**Problem to work on:** Each line in the entries below that holds the string "Altın" is to be listed.

**Supplied data:**
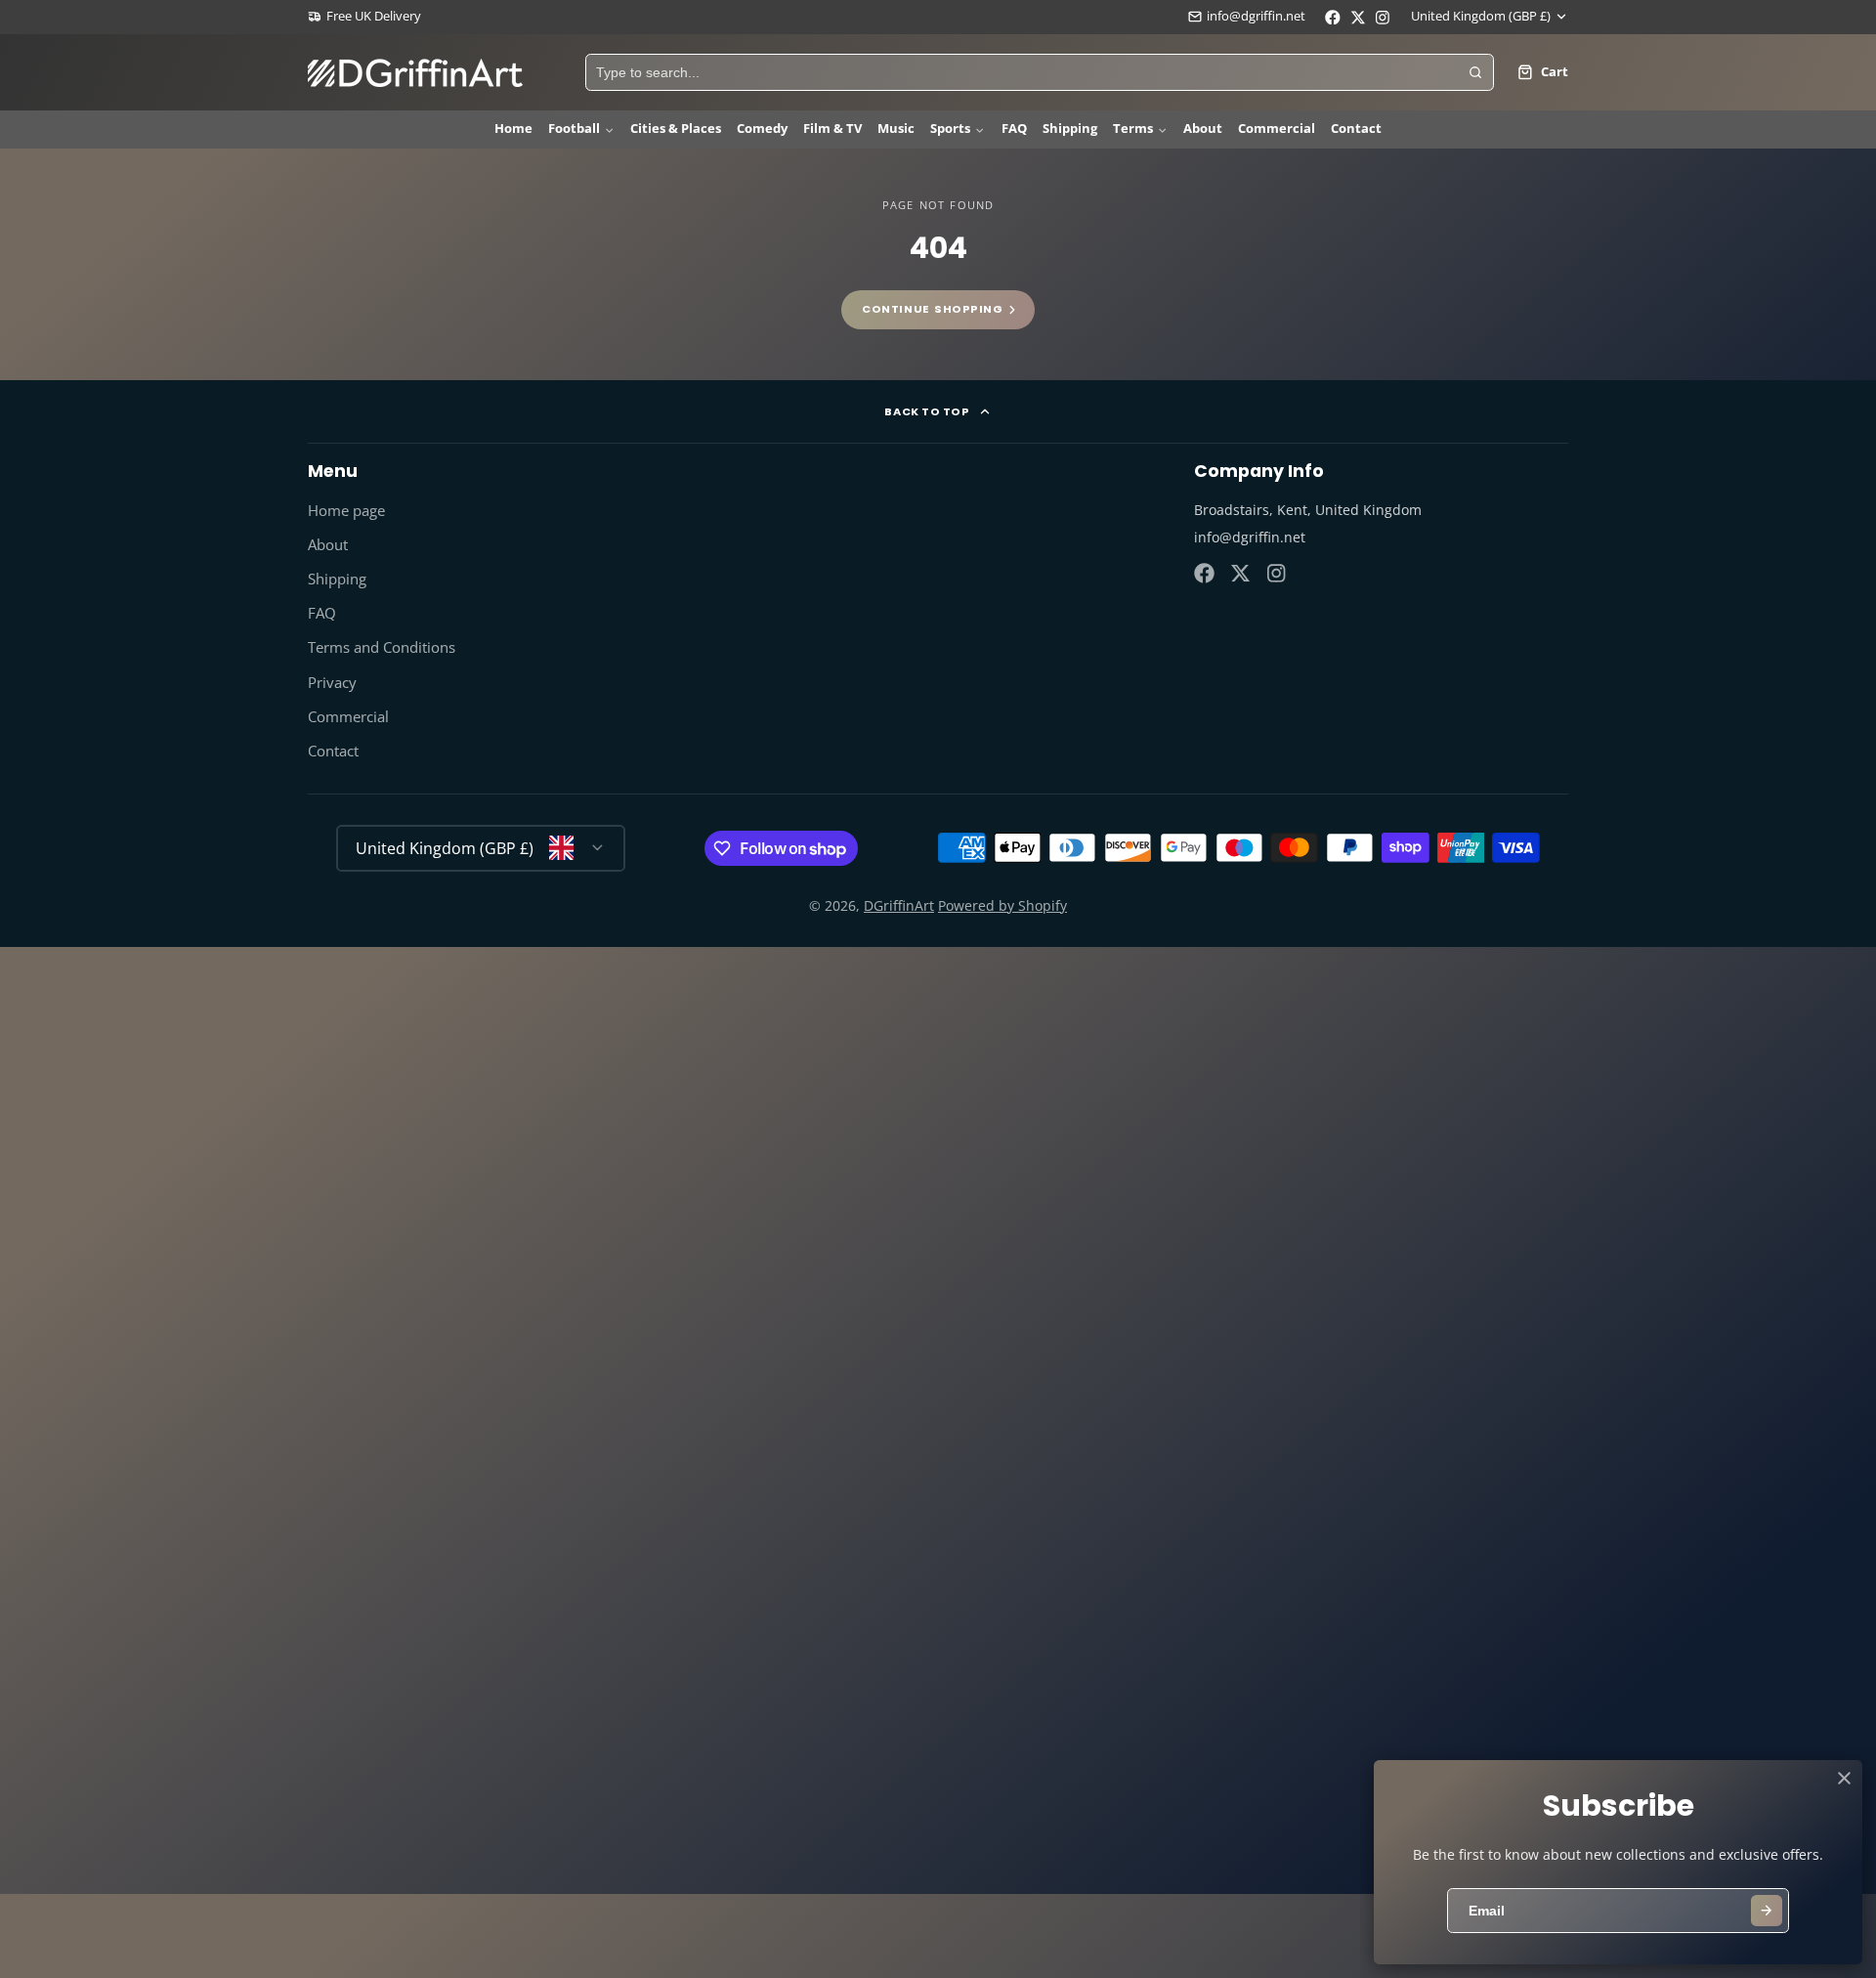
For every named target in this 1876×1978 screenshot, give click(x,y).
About (1202, 128)
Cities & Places (675, 128)
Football (574, 128)
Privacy (332, 682)
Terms (1133, 128)
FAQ (1014, 128)
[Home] (415, 73)
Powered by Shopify (1002, 905)
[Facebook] (1204, 573)
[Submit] (1766, 1910)
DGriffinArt (899, 905)
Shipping (1070, 128)
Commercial (1276, 128)
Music (896, 128)
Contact (1356, 128)
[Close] (1844, 1778)
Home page (346, 510)
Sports (950, 128)
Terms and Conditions (381, 647)
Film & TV (832, 128)
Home (513, 128)
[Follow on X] (1240, 573)
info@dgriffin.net (1256, 16)
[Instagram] (1277, 573)
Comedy (762, 128)
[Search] (1475, 72)
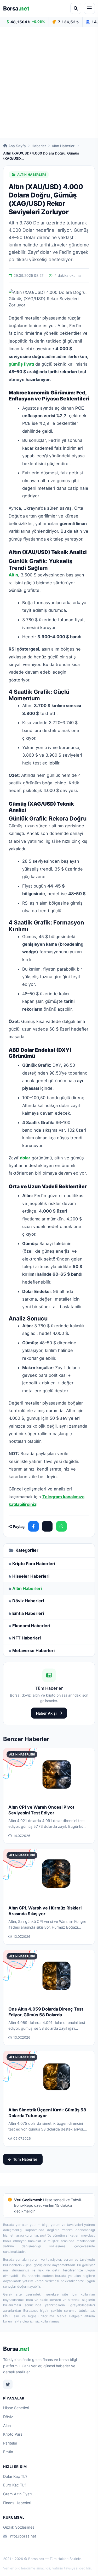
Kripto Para (12, 2434)
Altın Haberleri (63, 146)
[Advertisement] (49, 83)
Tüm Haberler (25, 2159)
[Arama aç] (75, 8)
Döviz (8, 2416)
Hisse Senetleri (16, 2408)
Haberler (39, 146)
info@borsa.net (22, 2536)
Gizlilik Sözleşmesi (19, 2527)
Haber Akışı (46, 1713)
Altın (7, 2425)
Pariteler (10, 2443)
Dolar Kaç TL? (15, 2476)
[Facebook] (33, 1526)
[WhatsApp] (61, 1526)
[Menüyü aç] (89, 8)
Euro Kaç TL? (14, 2485)
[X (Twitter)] (47, 1526)
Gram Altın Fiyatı (17, 2494)
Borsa (16, 8)
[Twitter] (8, 2384)
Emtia (8, 2452)
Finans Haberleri (17, 2503)
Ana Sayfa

**Task result:**
Altın Haberleri (63, 146)
Altın (7, 2425)
Gram Altın Fiyatı (17, 2494)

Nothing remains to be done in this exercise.